The sources must be scholarly articles or books accessed through the library databases (for instance, Academic Search Complete). They must be sources that report on field research—interviews and observation—related to your own research topic or field site.
Tips:
Use APA citation style. Consult the Purdue Online Writing Lab for APA style guidelines: https://owl.purdue.edu/owl/research_and_citation/apa_style/apa_style_introduction.html
Seek the most up-to-date research on your topic or research question, but don’t overlook older, classic studies. Consult the reference lists of your sources to find more sources.
Avoid popular publications: newspapers, magazines, and online news and other information outlets. Use the library databases, not Google, to find scholarly or peer-reviewed sources.
Write full-fledged paragraphs of five or more sentences to summarize each source. Keep direct quotations to a minimum in your summaries.
Here is a sample entry of an annotated bibliography for a paper about the history of the general strike in America. (A general strike is a simultaneous work stoppage occurring in several places or industries at once.) Note that the bibliographic information is formatted according to APA style. Note also that the entry includes a summary of findings, analysis of methodology, and statement of relevance.
Du Bois, W. E. B. (1998). Black reconstruction in America, 1860-1880. New York: Free Press.

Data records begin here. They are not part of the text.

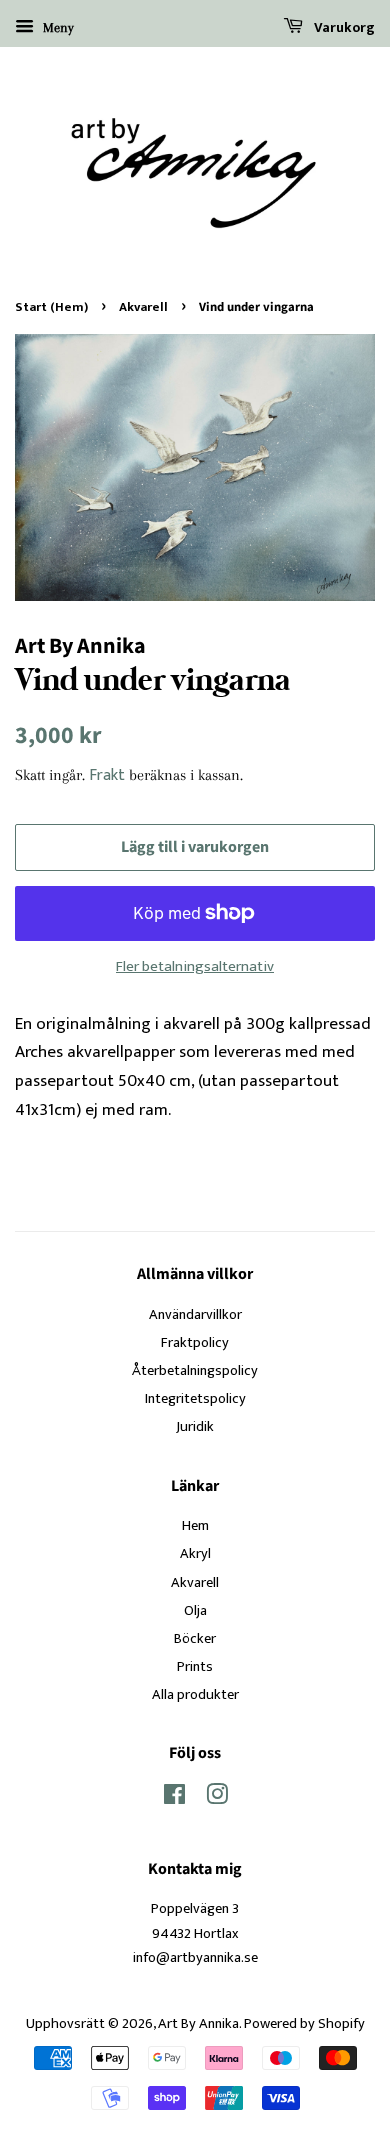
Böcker (195, 1639)
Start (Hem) (51, 307)
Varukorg (343, 27)
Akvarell (143, 307)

In this classic study, first published in 1935, sociologist and philosopher W. E. B. Du Bois analyzes the period of Reconstruction after the American Civil War. Beginning with an analysis of the Antebellum American racialized class system, Du Bois finds that white and black workers, including enslaved workers, were pitted against one another in this system in the service of a small oligarchy of Southern plantation owners and Northern industrialists. He also finds that enslaved African Americans during the Civil War emancipated themselves through the process of a general strike. Examining the successes of Reconstruction and the conservative backlash that followed, Du Bois famously argued that “[t]he slave went free; stood a brief moment in the sun; then moved back again toward slavery” (p. 30). Du Bois’s methodology is archival research interpreted through the framework of Marxism. However, Du Bois departs from traditional class analysis of Marxism, analyzing rather the intersection of class and race in America. Du Bois’s study relates to my project on race, class, and the general strike in the United States; following Du Bois, I argue that the Civil War saw the first general strike in U.S. history.